Memantine versus donepezil in mild to moderate Alzheimer's disease: a randomized trial with magnetic resonance spectroscopy.
Modrego, PJ, Fayed, N, Errea, JM, Rios, C, Pina, MA, Sarasa, M
European journal of neurology. 2010;(3):405-12
Abstract
BACKGROUND AND PURPOSE To compare memantine with the most prescribed cholinesterase inhibitor (donepezil) from a clinical viewpoint when administered in early phases of Alzheimer disease (AD), and to find out whether memantine may produce changes in brain metabolite concentrations in comparison with donepezil. METHODS In this comparative rater-blinded parallel group randomized trial we recruited a consecutive sample of patients with probable mild to moderate AD. At baseline we carried out neuropsychological assessment with mini-mental, Clinical Dementia Rating Scale (CDR), Blessed Dementia Rating Scale, Alzheimer's Disease Assessment Scale, cognitive part (ADAS-cog), neuropsychiatric inventory (NPI), and disability assessment for dementia (DAD), as well as (1)H magnetic resonance spectroscopy (MRS) in several areas of the brain. Patients were randomized to receive either donepezil or memantine for 6 months. After this elapse of time we repeated the same procedures and observed the changes in clinical scales (ADAS-cog, NPI, DAD), as well as the changes in metabolite levels in every area of exploration (temporal, pre-frontal, posterior cingulated (PCG), and occipital), especially those of N-acetyl-aspartate (NAA) which is regarded as a surrogate marker of neuronal density. RESULTS A total of sixty-three patients completed the trial. We did not see significant differences in clinical scales and metabolite levels between those on donepezil (n = 32) and those on memantine (n = 31).

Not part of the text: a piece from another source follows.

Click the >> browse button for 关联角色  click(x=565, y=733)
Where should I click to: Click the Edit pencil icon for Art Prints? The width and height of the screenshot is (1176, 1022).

In general, more patients worsened than improved on either of the drugs. The changes in the NAA/creatine ratio in the PCG correlated significantly with the changes in the ADAS-cog (P = 0.004). CONCLUSIONS Donepezil and memantine have similar modest clinical and spectroscopic effect on mild to moderate AD. MRS could be useful to monitor progression of the disease.